Input data: Begin

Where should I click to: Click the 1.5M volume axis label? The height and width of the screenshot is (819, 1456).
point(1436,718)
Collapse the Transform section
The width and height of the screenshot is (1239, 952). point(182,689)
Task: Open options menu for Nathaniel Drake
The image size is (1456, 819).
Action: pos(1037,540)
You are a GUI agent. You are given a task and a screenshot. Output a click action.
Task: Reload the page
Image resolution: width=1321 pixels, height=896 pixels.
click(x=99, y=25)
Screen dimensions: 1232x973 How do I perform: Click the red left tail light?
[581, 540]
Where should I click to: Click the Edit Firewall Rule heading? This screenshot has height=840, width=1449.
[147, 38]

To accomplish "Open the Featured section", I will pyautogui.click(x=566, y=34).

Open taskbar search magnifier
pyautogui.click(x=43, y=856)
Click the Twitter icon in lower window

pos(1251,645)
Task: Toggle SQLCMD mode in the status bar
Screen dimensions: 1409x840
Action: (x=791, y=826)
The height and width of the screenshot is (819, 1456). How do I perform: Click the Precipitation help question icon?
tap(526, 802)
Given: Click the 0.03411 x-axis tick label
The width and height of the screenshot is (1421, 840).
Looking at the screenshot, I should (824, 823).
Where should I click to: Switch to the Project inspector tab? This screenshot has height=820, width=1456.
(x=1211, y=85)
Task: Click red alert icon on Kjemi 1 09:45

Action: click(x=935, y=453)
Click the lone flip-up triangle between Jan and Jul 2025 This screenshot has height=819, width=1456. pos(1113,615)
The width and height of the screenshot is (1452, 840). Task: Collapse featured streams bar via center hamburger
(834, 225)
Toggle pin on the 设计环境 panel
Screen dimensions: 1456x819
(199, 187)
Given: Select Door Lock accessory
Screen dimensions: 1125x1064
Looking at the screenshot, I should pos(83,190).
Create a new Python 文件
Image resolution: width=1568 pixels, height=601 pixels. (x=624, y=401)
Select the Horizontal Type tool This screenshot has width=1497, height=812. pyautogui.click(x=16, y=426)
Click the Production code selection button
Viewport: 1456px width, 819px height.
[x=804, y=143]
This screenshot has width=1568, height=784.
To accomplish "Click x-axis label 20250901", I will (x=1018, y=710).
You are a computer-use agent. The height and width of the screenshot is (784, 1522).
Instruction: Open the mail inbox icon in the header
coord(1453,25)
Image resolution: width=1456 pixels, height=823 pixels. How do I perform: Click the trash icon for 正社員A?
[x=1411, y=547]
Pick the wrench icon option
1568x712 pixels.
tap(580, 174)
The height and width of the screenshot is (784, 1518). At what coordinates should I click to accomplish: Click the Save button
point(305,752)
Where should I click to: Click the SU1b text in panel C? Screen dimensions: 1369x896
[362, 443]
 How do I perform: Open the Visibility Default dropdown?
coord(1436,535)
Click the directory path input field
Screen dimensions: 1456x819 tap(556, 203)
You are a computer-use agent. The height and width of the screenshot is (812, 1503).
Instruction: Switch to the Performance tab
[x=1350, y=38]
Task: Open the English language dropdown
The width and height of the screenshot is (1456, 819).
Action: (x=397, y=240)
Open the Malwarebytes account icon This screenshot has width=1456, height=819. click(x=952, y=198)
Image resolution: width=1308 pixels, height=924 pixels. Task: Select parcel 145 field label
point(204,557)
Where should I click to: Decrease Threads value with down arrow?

Input data: End

**Instructions for the task**. Every record is to be written out verbatim.

**Reply**.
Where should I click to: Click the 1.5M volume axis label? The height and width of the screenshot is (819, 1456).
point(1436,718)
Collapse the Transform section
The width and height of the screenshot is (1239, 952). point(182,689)
Task: Open options menu for Nathaniel Drake
The image size is (1456, 819).
Action: pos(1037,540)
You are a GUI agent. You are given a task and a screenshot. Output a click action.
Task: Reload the page
Image resolution: width=1321 pixels, height=896 pixels.
click(x=99, y=25)
Screen dimensions: 1232x973 How do I perform: Click the red left tail light?
[581, 540]
Where should I click to: Click the Edit Firewall Rule heading? This screenshot has height=840, width=1449.
[147, 38]

To accomplish "Open the Featured section", I will pyautogui.click(x=566, y=34).

Open taskbar search magnifier
pyautogui.click(x=43, y=856)
Click the Twitter icon in lower window

pos(1251,645)
Task: Toggle SQLCMD mode in the status bar
Screen dimensions: 1409x840
Action: (x=791, y=826)
The height and width of the screenshot is (819, 1456). How do I perform: Click the Precipitation help question icon?
tap(526, 802)
Given: Click the 0.03411 x-axis tick label
The width and height of the screenshot is (1421, 840).
Looking at the screenshot, I should (824, 823).
Where should I click to: Switch to the Project inspector tab? This screenshot has height=820, width=1456.
(x=1211, y=85)
Task: Click red alert icon on Kjemi 1 09:45

Action: click(x=935, y=453)
Click the lone flip-up triangle between Jan and Jul 2025 This screenshot has height=819, width=1456. pos(1113,615)
The width and height of the screenshot is (1452, 840). Task: Collapse featured streams bar via center hamburger
(834, 225)
Toggle pin on the 设计环境 panel
Screen dimensions: 1456x819
(199, 187)
Given: Select Door Lock accessory
Screen dimensions: 1125x1064
Looking at the screenshot, I should pos(83,190).
Create a new Python 文件
Image resolution: width=1568 pixels, height=601 pixels. (x=624, y=401)
Select the Horizontal Type tool This screenshot has width=1497, height=812. pyautogui.click(x=16, y=426)
Click the Production code selection button
Viewport: 1456px width, 819px height.
[x=804, y=143]
This screenshot has width=1568, height=784.
To accomplish "Click x-axis label 20250901", I will (x=1018, y=710).
You are a computer-use agent. The height and width of the screenshot is (784, 1522).
Instruction: Open the mail inbox icon in the header
coord(1453,25)
Image resolution: width=1456 pixels, height=823 pixels. How do I perform: Click the trash icon for 正社員A?
[x=1411, y=547]
Pick the wrench icon option
1568x712 pixels.
tap(580, 174)
The height and width of the screenshot is (784, 1518). At what coordinates should I click to accomplish: Click the Save button
point(305,752)
Where should I click to: Click the SU1b text in panel C? Screen dimensions: 1369x896
[362, 443]
 How do I perform: Open the Visibility Default dropdown?
coord(1436,535)
Click the directory path input field
Screen dimensions: 1456x819 tap(556, 203)
You are a computer-use agent. The height and width of the screenshot is (812, 1503).
Instruction: Switch to the Performance tab
[x=1350, y=38]
Task: Open the English language dropdown
The width and height of the screenshot is (1456, 819).
Action: (x=397, y=240)
Open the Malwarebytes account icon This screenshot has width=1456, height=819. click(x=952, y=198)
Image resolution: width=1308 pixels, height=924 pixels. Task: Select parcel 145 field label
point(204,557)
Where should I click to: Decrease Threads value with down arrow?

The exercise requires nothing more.